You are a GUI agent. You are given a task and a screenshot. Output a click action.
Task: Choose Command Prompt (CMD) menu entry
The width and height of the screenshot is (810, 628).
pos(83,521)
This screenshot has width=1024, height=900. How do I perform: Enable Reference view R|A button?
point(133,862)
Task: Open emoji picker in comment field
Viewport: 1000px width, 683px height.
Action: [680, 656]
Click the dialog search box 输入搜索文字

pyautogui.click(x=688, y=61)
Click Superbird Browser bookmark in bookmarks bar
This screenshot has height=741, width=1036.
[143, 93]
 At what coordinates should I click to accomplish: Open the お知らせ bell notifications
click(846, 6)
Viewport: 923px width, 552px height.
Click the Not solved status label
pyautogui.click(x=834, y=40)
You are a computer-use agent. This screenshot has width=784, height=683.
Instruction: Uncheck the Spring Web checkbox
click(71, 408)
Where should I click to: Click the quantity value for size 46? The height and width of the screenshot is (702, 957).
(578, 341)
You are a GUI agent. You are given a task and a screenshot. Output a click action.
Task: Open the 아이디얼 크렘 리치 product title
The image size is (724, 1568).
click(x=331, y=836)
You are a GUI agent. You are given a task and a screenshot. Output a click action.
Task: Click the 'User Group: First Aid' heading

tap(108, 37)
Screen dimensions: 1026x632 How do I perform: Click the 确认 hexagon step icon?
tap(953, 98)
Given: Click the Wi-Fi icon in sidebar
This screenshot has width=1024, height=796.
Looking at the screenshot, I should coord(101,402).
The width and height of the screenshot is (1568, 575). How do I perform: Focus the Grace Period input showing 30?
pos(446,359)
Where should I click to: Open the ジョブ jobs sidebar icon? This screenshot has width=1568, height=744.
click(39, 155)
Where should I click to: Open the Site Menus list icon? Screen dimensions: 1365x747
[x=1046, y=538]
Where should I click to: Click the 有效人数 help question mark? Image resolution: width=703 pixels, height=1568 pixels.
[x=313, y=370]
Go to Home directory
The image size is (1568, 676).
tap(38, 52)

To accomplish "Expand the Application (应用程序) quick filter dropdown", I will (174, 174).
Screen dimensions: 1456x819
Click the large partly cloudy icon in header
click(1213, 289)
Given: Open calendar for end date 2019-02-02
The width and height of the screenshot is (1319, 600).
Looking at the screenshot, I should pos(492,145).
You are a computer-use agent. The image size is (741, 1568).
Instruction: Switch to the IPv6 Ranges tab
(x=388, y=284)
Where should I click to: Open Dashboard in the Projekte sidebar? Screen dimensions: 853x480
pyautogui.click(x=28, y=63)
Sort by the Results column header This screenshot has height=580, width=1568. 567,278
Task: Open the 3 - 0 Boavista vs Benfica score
....
▶ ABOUT THIS TASK
Print exactly the lines above, starting at the line that contains "Where should I click to: Open Dashboard" and ending with the last line of the records, both included.

▶ RESPONSE TO THIS TASK
Where should I click to: Open Dashboard in the Projekte sidebar? Screen dimensions: 853x480
pyautogui.click(x=28, y=63)
Sort by the Results column header This screenshot has height=580, width=1568. 567,278
Task: Open the 3 - 0 Boavista vs Benfica score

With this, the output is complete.